Stored data:
┏━━

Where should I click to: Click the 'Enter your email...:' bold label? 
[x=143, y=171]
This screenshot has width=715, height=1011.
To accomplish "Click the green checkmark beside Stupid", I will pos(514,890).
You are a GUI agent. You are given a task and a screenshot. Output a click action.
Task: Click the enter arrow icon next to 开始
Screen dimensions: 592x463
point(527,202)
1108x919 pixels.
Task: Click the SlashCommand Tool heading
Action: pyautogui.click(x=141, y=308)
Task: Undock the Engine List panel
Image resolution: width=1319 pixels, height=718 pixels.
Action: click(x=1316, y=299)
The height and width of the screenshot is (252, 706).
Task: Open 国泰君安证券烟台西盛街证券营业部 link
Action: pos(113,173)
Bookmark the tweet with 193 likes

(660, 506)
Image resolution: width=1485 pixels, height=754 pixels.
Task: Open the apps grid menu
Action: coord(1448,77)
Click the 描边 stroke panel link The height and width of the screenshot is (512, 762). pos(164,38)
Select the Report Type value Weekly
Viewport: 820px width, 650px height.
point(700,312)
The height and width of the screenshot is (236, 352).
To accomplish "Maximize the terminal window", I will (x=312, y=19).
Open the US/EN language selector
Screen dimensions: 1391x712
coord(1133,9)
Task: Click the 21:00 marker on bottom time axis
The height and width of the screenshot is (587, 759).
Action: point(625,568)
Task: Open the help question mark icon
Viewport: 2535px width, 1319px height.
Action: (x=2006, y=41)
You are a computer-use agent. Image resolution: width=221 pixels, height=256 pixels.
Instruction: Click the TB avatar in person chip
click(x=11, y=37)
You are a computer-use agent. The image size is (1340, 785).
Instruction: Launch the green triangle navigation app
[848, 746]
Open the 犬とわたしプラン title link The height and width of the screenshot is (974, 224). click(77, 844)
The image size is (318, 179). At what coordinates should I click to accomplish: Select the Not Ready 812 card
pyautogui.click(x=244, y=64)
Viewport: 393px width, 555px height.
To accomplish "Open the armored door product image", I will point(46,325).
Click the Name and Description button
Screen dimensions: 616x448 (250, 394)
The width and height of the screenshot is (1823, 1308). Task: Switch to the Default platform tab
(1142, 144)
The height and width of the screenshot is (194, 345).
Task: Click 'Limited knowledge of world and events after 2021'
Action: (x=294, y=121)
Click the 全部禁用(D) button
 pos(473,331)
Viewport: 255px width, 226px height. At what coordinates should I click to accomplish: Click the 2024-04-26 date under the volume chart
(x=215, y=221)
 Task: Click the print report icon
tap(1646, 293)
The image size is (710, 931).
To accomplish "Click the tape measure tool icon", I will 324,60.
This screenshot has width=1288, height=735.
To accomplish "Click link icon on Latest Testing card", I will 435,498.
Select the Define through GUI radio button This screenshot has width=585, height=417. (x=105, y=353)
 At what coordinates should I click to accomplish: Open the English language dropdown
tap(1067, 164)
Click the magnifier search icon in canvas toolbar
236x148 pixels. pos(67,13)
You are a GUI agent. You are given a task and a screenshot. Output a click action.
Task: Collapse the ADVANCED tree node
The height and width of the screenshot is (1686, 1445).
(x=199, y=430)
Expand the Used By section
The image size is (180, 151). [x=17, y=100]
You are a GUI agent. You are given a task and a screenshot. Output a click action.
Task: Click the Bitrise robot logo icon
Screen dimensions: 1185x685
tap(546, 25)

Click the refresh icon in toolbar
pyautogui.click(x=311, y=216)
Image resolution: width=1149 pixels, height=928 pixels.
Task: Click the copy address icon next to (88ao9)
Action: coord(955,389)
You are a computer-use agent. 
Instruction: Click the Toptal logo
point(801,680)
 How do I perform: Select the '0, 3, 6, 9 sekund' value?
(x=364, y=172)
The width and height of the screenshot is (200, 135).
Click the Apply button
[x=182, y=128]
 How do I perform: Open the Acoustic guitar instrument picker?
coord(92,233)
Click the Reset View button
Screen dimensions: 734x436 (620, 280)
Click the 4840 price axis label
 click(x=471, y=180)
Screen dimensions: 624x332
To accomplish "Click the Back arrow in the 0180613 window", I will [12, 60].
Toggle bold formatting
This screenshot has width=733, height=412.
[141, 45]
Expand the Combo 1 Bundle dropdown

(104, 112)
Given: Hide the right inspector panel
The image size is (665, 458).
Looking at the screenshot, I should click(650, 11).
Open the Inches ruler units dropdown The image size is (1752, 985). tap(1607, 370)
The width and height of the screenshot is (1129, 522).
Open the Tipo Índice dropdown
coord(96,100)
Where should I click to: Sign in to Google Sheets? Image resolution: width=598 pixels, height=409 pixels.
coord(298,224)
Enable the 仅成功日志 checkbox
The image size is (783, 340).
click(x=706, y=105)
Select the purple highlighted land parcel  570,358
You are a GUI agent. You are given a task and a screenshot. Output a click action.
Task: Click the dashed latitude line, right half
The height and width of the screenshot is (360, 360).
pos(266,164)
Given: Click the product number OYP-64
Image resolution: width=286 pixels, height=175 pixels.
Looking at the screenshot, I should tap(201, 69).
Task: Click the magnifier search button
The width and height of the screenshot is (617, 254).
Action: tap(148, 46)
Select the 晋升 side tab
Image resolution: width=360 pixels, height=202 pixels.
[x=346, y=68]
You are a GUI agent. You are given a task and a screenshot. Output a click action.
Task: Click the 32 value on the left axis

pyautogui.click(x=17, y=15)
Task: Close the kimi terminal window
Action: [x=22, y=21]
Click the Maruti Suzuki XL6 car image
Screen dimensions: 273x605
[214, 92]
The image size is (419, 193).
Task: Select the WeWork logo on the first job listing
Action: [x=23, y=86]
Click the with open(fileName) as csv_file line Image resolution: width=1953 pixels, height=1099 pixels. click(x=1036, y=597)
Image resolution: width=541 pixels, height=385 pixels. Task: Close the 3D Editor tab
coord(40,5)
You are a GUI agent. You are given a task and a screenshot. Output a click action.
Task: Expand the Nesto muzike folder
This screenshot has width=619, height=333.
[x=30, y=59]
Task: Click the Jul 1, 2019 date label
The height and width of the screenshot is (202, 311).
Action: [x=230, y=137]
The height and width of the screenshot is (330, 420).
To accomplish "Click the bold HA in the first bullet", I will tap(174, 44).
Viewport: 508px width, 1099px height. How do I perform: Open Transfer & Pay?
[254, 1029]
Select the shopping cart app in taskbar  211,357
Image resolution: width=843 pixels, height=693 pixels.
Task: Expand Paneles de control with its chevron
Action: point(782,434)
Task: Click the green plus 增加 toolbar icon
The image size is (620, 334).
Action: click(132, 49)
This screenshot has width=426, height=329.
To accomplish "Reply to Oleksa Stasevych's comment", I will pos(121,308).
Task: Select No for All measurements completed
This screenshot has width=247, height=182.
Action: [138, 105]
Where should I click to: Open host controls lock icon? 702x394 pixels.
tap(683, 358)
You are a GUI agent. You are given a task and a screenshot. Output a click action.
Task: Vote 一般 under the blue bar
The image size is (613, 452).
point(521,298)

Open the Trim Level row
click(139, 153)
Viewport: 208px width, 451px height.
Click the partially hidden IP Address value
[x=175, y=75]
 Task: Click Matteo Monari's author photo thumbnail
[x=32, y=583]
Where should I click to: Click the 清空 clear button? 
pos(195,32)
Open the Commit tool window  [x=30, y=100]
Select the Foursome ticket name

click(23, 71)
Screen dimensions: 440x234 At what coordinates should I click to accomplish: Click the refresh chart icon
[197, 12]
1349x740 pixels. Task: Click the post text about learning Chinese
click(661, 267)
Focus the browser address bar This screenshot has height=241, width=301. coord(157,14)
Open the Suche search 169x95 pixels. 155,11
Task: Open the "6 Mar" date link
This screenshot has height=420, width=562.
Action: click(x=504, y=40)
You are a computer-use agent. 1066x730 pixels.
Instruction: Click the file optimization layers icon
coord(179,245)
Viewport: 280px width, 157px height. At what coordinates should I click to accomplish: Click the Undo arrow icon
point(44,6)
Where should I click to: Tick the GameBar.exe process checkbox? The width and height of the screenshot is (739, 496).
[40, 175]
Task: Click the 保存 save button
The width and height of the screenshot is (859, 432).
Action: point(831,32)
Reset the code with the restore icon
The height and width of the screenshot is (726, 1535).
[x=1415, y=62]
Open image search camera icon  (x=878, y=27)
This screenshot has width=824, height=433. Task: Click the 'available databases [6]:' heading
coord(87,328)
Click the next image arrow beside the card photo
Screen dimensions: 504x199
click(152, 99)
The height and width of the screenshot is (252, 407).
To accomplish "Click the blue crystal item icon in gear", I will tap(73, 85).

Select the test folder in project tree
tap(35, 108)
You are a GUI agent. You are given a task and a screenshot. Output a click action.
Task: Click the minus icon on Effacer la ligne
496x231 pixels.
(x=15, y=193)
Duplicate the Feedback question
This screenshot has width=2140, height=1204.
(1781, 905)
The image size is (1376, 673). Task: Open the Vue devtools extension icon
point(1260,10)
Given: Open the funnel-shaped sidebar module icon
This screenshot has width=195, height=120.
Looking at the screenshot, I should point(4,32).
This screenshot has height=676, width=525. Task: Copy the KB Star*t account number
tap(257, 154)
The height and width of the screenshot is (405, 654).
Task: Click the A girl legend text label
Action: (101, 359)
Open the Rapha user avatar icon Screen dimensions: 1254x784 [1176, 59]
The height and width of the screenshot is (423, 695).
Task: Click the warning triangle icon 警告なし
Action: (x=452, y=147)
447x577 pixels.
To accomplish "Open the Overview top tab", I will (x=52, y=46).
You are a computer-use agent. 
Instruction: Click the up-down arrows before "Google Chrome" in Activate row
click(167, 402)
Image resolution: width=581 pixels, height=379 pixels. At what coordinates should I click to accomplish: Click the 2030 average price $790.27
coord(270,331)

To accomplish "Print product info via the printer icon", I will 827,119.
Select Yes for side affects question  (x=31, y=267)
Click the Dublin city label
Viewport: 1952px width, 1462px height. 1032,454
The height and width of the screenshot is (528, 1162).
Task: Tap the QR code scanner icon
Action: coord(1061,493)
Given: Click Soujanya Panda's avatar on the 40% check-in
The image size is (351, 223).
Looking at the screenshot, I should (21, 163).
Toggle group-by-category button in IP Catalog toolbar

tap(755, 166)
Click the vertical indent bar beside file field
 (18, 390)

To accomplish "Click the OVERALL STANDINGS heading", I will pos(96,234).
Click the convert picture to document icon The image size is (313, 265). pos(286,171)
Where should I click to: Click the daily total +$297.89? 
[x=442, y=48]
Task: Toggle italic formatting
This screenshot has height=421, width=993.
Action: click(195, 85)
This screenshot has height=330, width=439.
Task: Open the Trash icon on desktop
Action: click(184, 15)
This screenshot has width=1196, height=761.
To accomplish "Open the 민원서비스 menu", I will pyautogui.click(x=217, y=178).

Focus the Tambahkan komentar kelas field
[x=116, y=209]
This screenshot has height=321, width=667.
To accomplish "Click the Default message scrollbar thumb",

┗━━

Copy the lines verbatim, beginning with the line containing "Where should I click to: Tick" and continuing through the line containing "I will 827,119.".

Where should I click to: Tick the GameBar.exe process checkbox? The width and height of the screenshot is (739, 496).
[40, 175]
Task: Click the 保存 save button
The width and height of the screenshot is (859, 432).
Action: point(831,32)
Reset the code with the restore icon
The height and width of the screenshot is (726, 1535).
[x=1415, y=62]
Open image search camera icon  (x=878, y=27)
This screenshot has width=824, height=433. Task: Click the 'available databases [6]:' heading
coord(87,328)
Click the next image arrow beside the card photo
Screen dimensions: 504x199
click(152, 99)
The height and width of the screenshot is (252, 407).
To accomplish "Click the blue crystal item icon in gear", I will tap(73, 85).

Select the test folder in project tree
tap(35, 108)
You are a GUI agent. You are given a task and a screenshot. Output a click action.
Task: Click the minus icon on Effacer la ligne
496x231 pixels.
(x=15, y=193)
Duplicate the Feedback question
This screenshot has width=2140, height=1204.
(1781, 905)
The image size is (1376, 673). Task: Open the Vue devtools extension icon
point(1260,10)
Given: Open the funnel-shaped sidebar module icon
This screenshot has width=195, height=120.
Looking at the screenshot, I should point(4,32).
This screenshot has height=676, width=525. Task: Copy the KB Star*t account number
tap(257, 154)
The height and width of the screenshot is (405, 654).
Task: Click the A girl legend text label
Action: (101, 359)
Open the Rapha user avatar icon Screen dimensions: 1254x784 [1176, 59]
The height and width of the screenshot is (423, 695).
Task: Click the warning triangle icon 警告なし
Action: (x=452, y=147)
447x577 pixels.
To accomplish "Open the Overview top tab", I will (x=52, y=46).
You are a computer-use agent. 
Instruction: Click the up-down arrows before "Google Chrome" in Activate row
click(167, 402)
Image resolution: width=581 pixels, height=379 pixels. At what coordinates should I click to accomplish: Click the 2030 average price $790.27
coord(270,331)

To accomplish "Print product info via the printer icon", I will 827,119.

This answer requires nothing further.